Originally posted by AdventureBear

The biggest takeaway for me is that there are many valid approaches.

When I first started coaching I was a huge believe in LSD / winter aerobic base training because that's what my experience was, and it worked for my limited exposure to helping athletes as a new coach.

As I learned more, from Phil Skiba for example and bike coach Colin Sandburg, I shifted to an intensity / polarized training model and guess what? It kept working, my athletes kept getting faster.

Now I appreciate that different periodiZation models work better for different types if athletes regardless of their whiteness or time to train.

That's the beauty. Polarized training has been around for awhile but has gotten renewed attention from triathletes, people are switching and having good results.

However as I recall in that same paper Ben originally linked to, a group of athletes who had been Doing polarized training and finding themselves stagnant, switched things up again to more threshold work more often and found results with that.

There's no right answer for everyone and that's the beautiful thing about triathlon, so many ways to design training and enjoy the sport while getting faster.


I agree with everything you said.
This time of year a very polarized, theoretical 80/20, no yellow model works fine. It's cool. It fits well with the reality of being confined to a bike trainer and snowy roads.

But I also don't believe it's ideal (for me anyway ) as raceday approaches. By then I will be in a third block of training and while I will have a clear separation of hard and easy, there will be some threshold and tempo work in there.

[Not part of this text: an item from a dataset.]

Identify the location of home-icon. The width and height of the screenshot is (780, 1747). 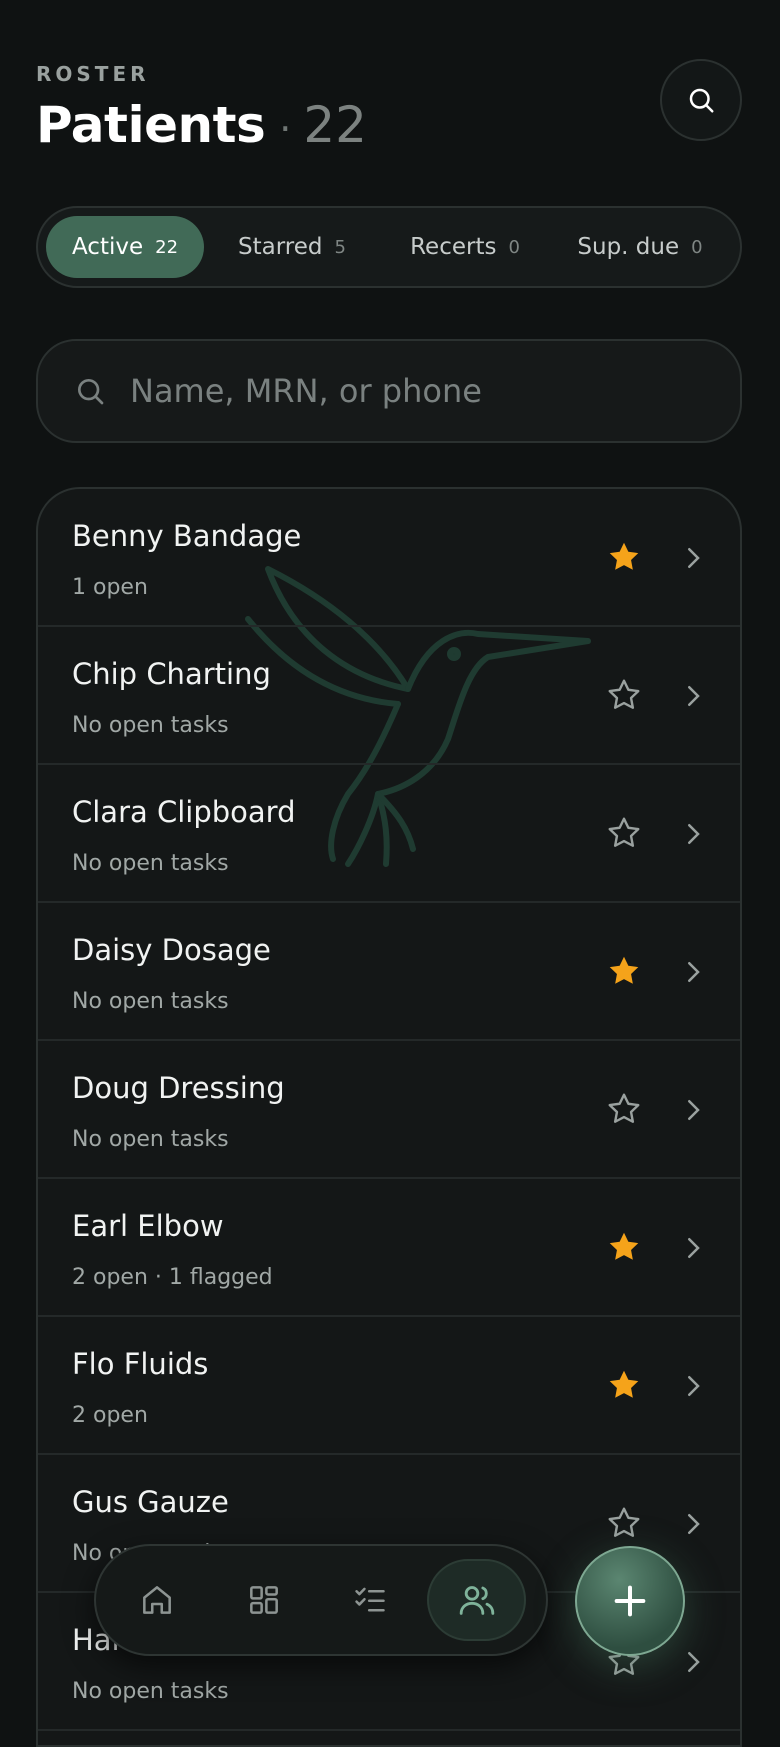
(158, 1600).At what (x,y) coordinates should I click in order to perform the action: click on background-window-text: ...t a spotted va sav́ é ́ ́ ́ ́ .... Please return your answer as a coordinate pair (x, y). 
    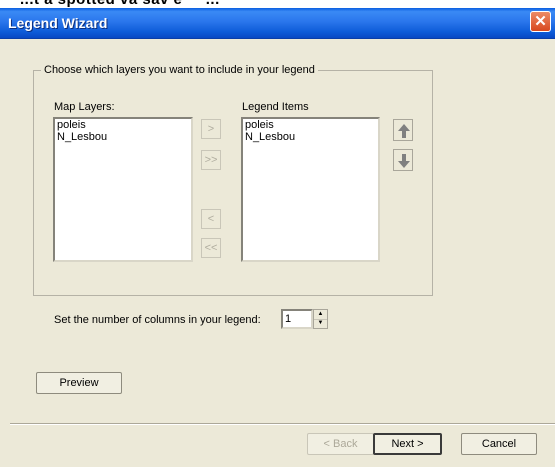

Polarization can work up to race day, you just need to think about how you will periodize your training, as always you want to get more specific as your peak race approaches. You can still use the model, but the success of that model is dependent on how well you manage the load and intensity.

The tough part is understanding that everyone is individual and what works for one might not work for another. BUT the more experience you have in dealing with a variety of different athletes the more experience you will get and you can find trends which helps you predict how certain people will respond to training. That is the key to building programs, and what most textbooks, blogs, and articles do not teach.